Even after his allotted three minutes for speaking ran out, Idogawa continued, “When can we return to our homes? We cannot wait any longer.”
Meanwhile, the Osaka and Kyoto municipal governments, which hold shares in Kansai Electric Power Co., proposed that the utility abolish its reactors.
“The Japanese people hope to realize a society independent from nuclear power,” Kyoto Mayor Daisaku Kadokawa said at the meeting.
But the proposal was voted down by shareholders.
Osaka Mayor Toru Hashimoto was not in attendance, although he delivered a speech that lasted nearly 10 minutes at last year’s general meeting.
June 25, 2015
TOKYO (Kyodo) -- Antinuclear shareholders on Thursday urged major power companies to end nuclear power generation as Japan nears restarting nuclear reactors that have remained idled amid safety concerns following the 2011 Fukushima crisis.
But nine utilities including Tokyo Electric Power Co., the operator of the crippled Fukushima Daiichi complex, voted down all antinuclear proposals at their general shareholders' meetings, with company officials expressing eagerness to reactivate nuclear plants as soon as possible to improve their business conditions hurt by the halt of all nuclear reactors in the country.
The shareholders' meetings were held at a time when a nuclear plant in southwestern Japan is expected to be the first to go back online, possibly this summer, under tighter post-Fukushima safety requirements.
At TEPCO's meeting, Katsutaka Idogawa, former mayor of Futaba town in Fukushima Prefecture -- currently uninhabitable due to radiation contamination -- said pulling out of nuclear power is "the only way for the company to survive."
TEPCO has "forced people who were living peacefully into a situation like hell...I propose TEPCO break away from nuclear power," he said.
But TEPCO President Naomi Hirose told the shareholders that he believes nuclear power generation is "very important" for a stable supply of electricity and for lower prices.
Some TEPCO shareholders also called for putting a priority on promoting renewable energy such as solar and wind, but the company opposed the motion.

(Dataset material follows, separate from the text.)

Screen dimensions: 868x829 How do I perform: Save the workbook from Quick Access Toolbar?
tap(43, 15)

The Japanese utilities' eagerness to revive nuclear power is in line with Prime Minister Shinzo Abe's plan to reactivate reactors that have met the new safety regulations compiled after the Fukushima accident.

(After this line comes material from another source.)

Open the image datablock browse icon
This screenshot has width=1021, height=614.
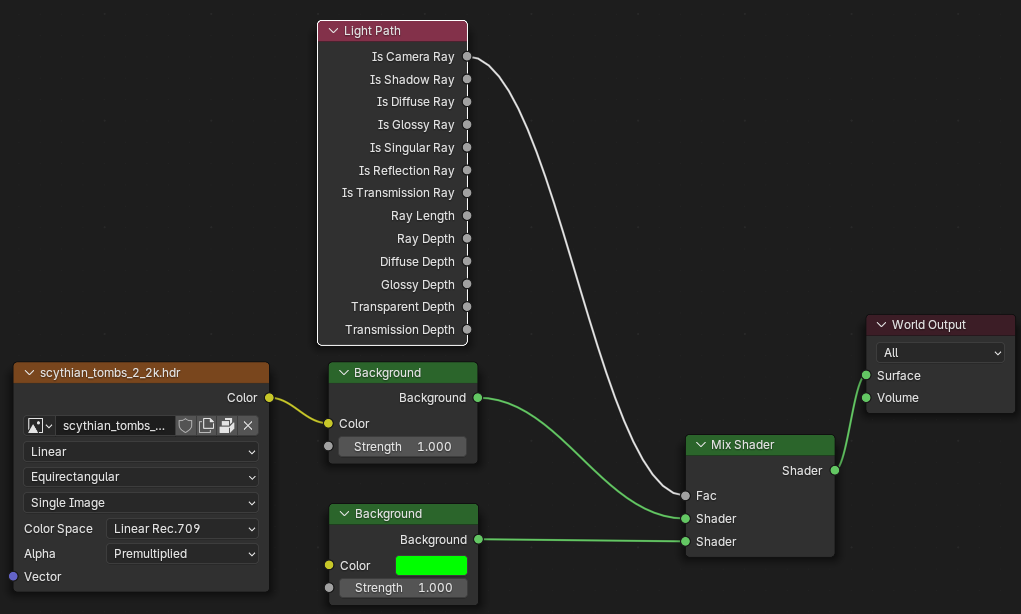39,426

In stark contrast, the majority of the public remains opposed to nuclear power following the Fukushima triple-reactor meltdowns.

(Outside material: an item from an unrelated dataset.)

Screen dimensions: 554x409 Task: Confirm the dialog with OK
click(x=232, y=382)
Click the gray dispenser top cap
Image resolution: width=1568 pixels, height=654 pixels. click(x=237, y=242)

Some shareholders of Kyushu Electric Power Co., which hopes to restart its Sendai nuclear plant in August, proposed that the company president be dismissed, saying his stance of continuing the use of nuclear power has caused its earnings to deteriorate. The motion was later voted down.
President Michiaki Uriu told the meeting that the utility "aims to restart nuclear reactors as soon as possible on the premise that securing safety is the priority."
The city of Osaka, the largest stockholder of Kansai Electric Power Co., proposed a business reform plan toward ending reliance on nuclear power generation, but it was also turned down.
Kansai Electric President Makoto Yagi pledged to do his "utmost to restart nuclear plants whose safety have been confirmed," including its Takahama reactors in western Japan that have cleared the regulator's safety screening.
The Japanese government plans to make nuclear energy account for 20 percent to 22 percent of the country's total electricity supply in 2030, compared with around 30 percent before the world's worst nuclear accident since the 1986 Chernobyl disaster.